Journal of Japan Society of Computer Aided Surgery Volume 11, Issue 2

Reliable Positioning of Micro Device for Medical Diagnosis and Operation on Pulsating Targets by Pneumatic Suction Device

This paper proposes a micro pneumatic suction device for medical diagnosis and operation. We are interested in the practical applications of medical MEMS devices to minimally invasive medical operation. Guaranteeing relative positioning between medical MEMS and the pulsative object in the body is becoming indispensable. The micro suction device is proposed to fix the medical MEMS on a surface of the pulsating target part. This paper describes the suction device integrated with medical MEMS. A temperature sensor and micropump for DDS are integrated with the suction devices as typical sensor and actuator. An in- vitro experiment validated the feasibility of the proposed suction device as an assistive medical interface. Furthermore, an in- vivo trial of local DDS and local temperature sensing were successful. The proposed micro pneumatic suction device for medical diagnosis and operation will contribute to practical application of medical MEMS devices.
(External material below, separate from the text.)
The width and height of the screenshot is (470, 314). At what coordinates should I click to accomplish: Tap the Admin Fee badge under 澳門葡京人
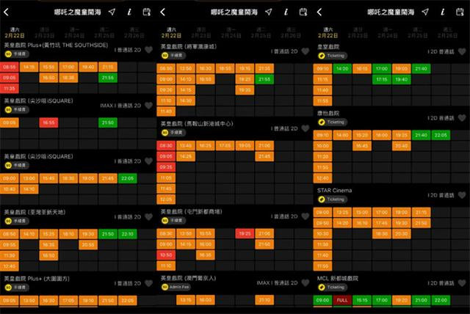[176, 287]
Verification of Virtual Compliance Control Implemented in Oral Rehabilitation Robot WAO-1

We developed an oral-rehabilitation robot WAO-1 for use in cases of oral disorders such as TMJ (Temporomandibular Joint) disorder and dry mouth. WAO-1 is the first robot designed to provide massage to the facial tissues of a patient with oral disorders. This robot provides massage to the masseter and temporal muscles and to the parotid gland and duct with simple operation. It consists of two 6-DOF arms with plungers, a body with head rest, a control box, a PC, and an automatic massage trajectory control system with virtual compliance control. The massage trajectories are generated using the face shape model of an adult male before the massage. During the massage, compliance displacement xcc is calculated based on the reaction force from the face in real time. Using the virtual compliance control, it is possible to apply the massage trajectories made from the facial shape model of an adult male to many people without modification of the model.
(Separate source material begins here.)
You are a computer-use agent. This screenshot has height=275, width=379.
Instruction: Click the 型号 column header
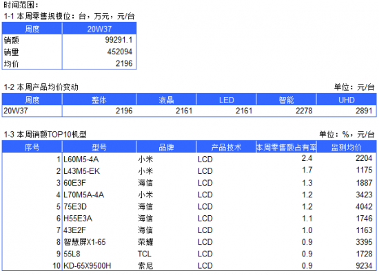[x=99, y=147]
New Evaluation Method and Result of Video Compression Ratio and Quality for Telesurgery in Neurosurgery

We propose a new evaluation method for video of tele-neurosurgery under microscopic view. We conducted a subjective evaluation of video by 16 evaluators to determine the minimum video bit-rate required to make decisions in tele-neurosurgery under microscopic view. In this evaluation, we developed a new evaluation method that is unaffected by learning from evaluating the same videos more than one. Our results showed that a video bit-rate of at least 384 kbps was necessary in order to make decisions in tele-neurosurgery. Also, contrary to general expectation, the expert subjects scored the low quality bit-rate videos higher than the residents subjects did. Moreover, if the quality of the original picture was poor, the evaluation result was not related to the compression ratio. These finding should be took into account in future evaluation of tele-surgery systems.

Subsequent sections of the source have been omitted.